Exercise objective> Where a line below includes the word "agent", copy that line.

Recorded information>
::::::::::
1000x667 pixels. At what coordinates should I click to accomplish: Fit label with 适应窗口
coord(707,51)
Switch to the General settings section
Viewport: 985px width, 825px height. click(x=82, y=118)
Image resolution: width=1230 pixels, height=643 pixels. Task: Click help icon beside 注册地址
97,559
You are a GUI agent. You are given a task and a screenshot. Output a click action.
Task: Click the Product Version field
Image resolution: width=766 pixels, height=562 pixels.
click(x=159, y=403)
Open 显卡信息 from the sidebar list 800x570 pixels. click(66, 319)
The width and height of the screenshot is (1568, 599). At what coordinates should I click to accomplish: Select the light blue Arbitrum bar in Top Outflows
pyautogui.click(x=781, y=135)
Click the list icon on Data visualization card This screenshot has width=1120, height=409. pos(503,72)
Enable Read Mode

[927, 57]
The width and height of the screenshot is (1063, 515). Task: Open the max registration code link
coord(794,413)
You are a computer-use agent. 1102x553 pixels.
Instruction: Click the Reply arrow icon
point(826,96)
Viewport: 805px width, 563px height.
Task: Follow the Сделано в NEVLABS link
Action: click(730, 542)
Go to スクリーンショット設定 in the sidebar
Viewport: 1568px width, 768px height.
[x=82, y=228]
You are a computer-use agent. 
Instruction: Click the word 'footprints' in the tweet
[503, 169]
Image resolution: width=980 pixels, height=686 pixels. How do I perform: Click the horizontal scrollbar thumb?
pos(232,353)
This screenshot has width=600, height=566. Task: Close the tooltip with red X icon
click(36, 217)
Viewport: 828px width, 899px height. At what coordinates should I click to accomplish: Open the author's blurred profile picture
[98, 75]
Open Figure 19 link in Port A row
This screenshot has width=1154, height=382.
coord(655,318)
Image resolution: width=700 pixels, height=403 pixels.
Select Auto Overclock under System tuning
::::::::::
Answer space>
You are a GUI agent. You are given a task and a screenshot. Output a click action.
You are a computer-use agent. 1102x553 pixels.
You are a computer-use agent. 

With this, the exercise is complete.